His father saw it too. He never spoke of it; he knew that Eleseus was his mother’s darling, and how she cried over him and shook her head; but one piece of finely woven stuff went after another the same way, and he knew it was more than any living man could use for underclothes. Altogether, it came to this: Isak must be Man and Leader again—head of the house, and step in and interfere. It had cost a terrible lot of money, to be sure, getting the storekeeper to send a telegram; but in the first place, a telegram could not fail to make an impression on the boy, and also—it was something unusually fine for Isak himself to come home and tell Inger. He carried the servant-girl’s box on his back as he strode home; but for all that, he was proud and full of weighty secrets as he had been the day he came home with that gold ring....
It was a grand time after that. For a long while, Inger could not do enough in the way of showing her husband how good and useful she could be. She would say to him now, as in the old days: “You’re working yourself to death!” Or again: “’Tis more than any man can stand.” Or again: “Now, you’re not to work any more; come in and have dinner—I’ve made some wafers for you!” And to please him, she said: “I should just like to know, now, what you’ve got in your mind with all that wood, and what you’re going to build, now, next?”
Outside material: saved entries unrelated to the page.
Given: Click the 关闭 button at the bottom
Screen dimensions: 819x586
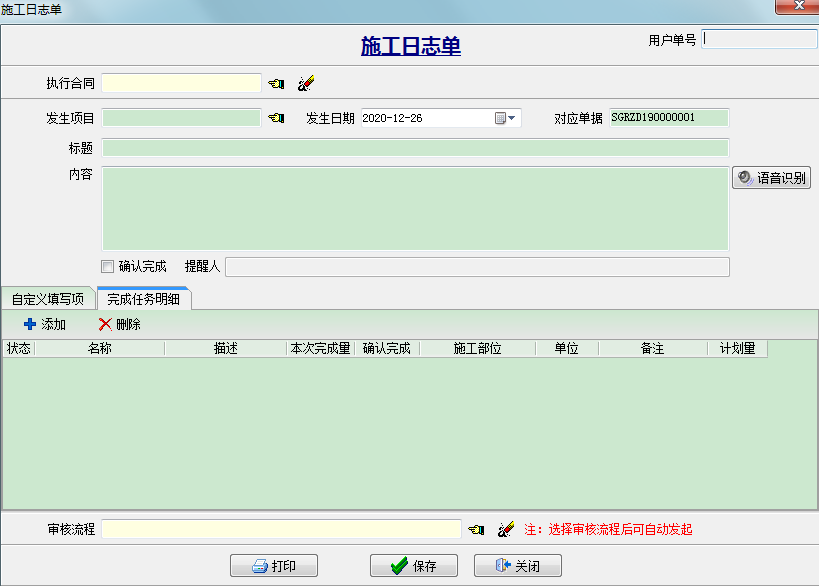Looking at the screenshot, I should tap(518, 566).
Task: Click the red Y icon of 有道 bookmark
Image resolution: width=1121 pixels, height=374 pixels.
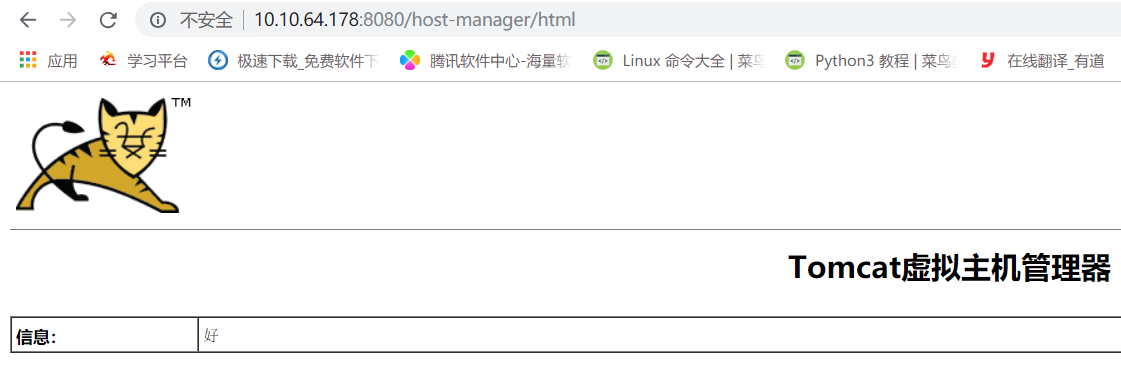Action: [x=987, y=61]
“Why, I can’t say as yet,” said Isak, making a mystery of it.
Ay, just as in the old days. And after the child was born—and it was a little girl—a great big girl, fine-looking and sturdy and sound—after that, Isak must have been a stone and a miserable creature if he had not thanked God. But what was he going to build? It would be more news for Oline to go gadding about with—a new building again at Sellanraa. A new wing of the house—a new house it was to be. And there were so many now at Sellanraa—they had a servant-girl; and Eleseus, he was coming home; and a brand-new little girl-child of their own, just come—the old house would be just an extra room now, nothing more.
And, of course, he had to tell Inger about it one day; she was so curious to know, and though maybe Inger knew it all beforehand, from Sivert,—they two were often whispering together,—she was all surprised as any one could be, and let her arms fall, and said: “’Tis all your nonsense—you don’t mean it?”
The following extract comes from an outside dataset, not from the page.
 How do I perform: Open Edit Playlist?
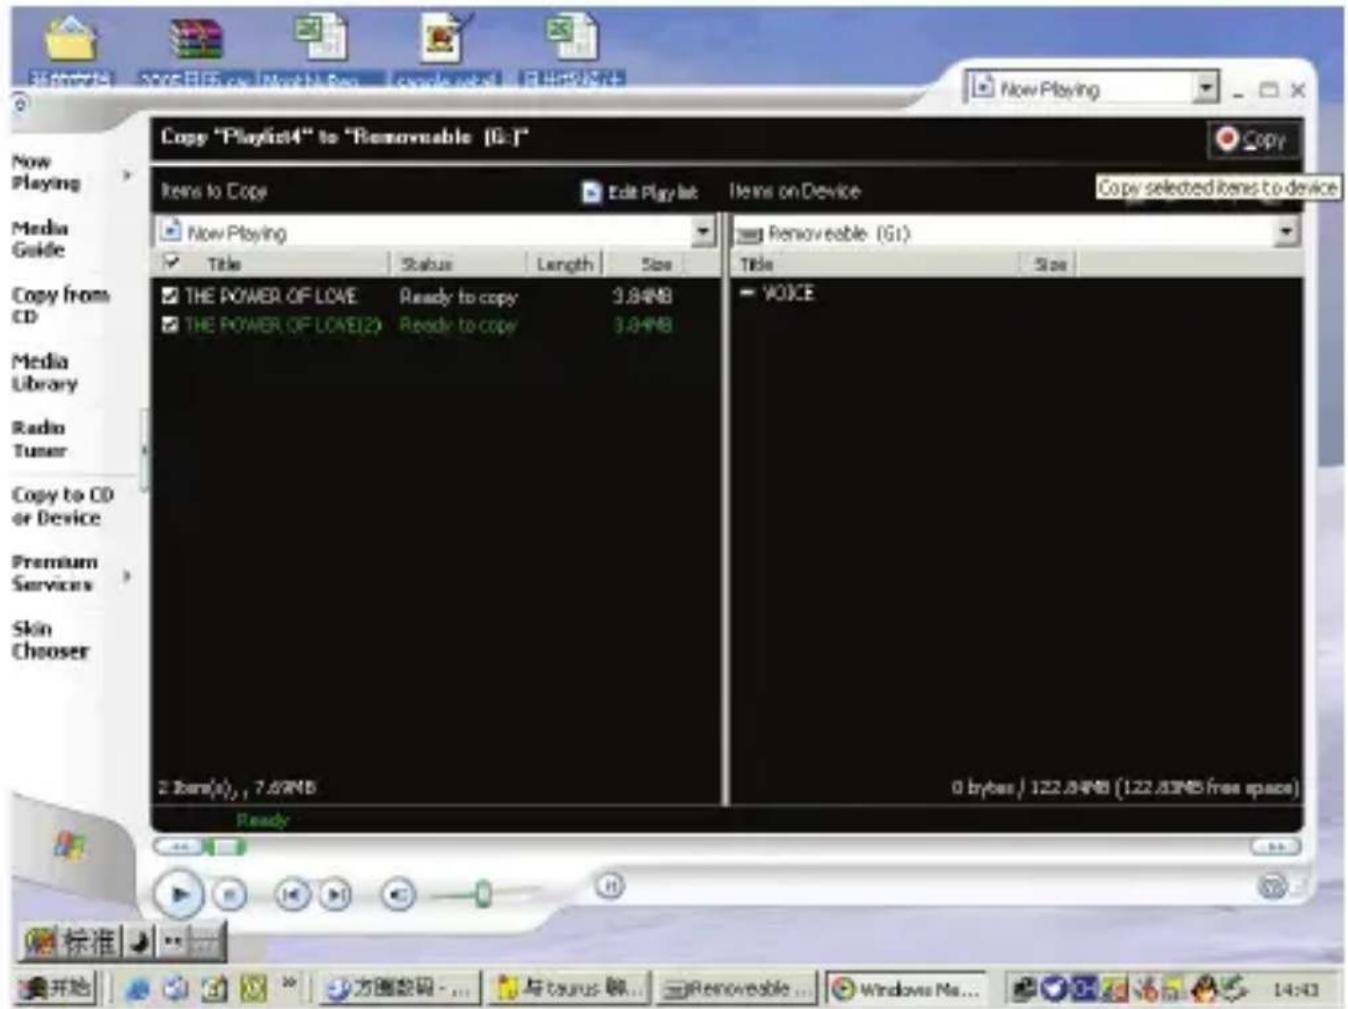[x=640, y=192]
And Isak, brimming over with greatness inside, he answered her: “Why, with you bringing I don’t know how many more children on the place, ’tis the least I can do, it seems.”
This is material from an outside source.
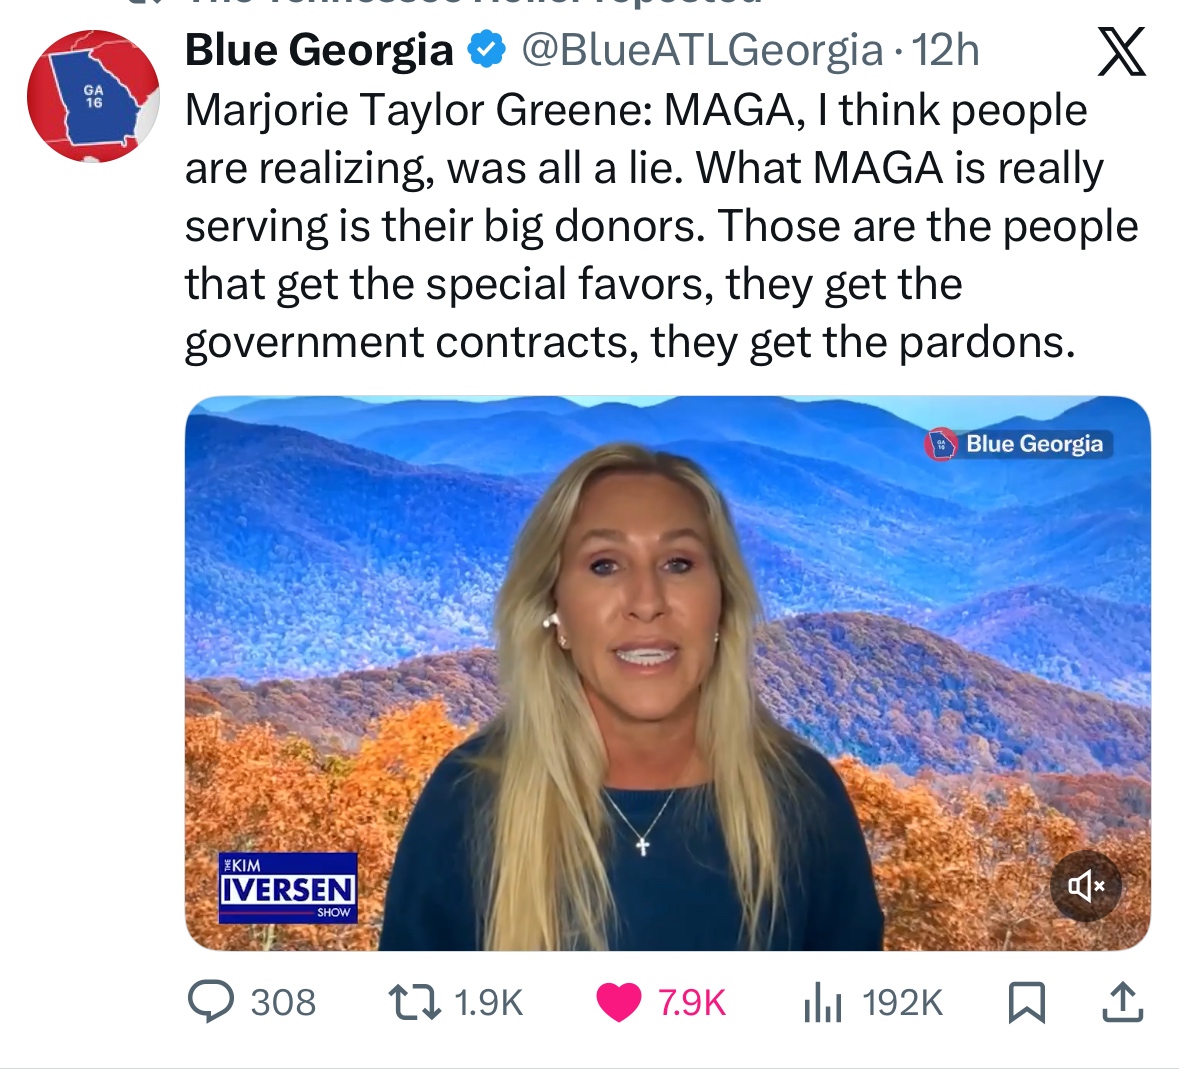Open the 12h timestamp link
Viewport: 1179px width, 1071px height.
click(x=945, y=50)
The two menfolk were out now every day getting stone for the walls of the new house. They worked their utmost together each in his own way: the one young, and with his young body firmly set, quick to see his way, to mark out the stones that would suit; the other ageing—tough, with long arms, and a mighty weight to bear down on a crowbar. When they had managed some specially difficult feat, they would hold a breathing-space, and talk together in a curious, reserved fashion of their own.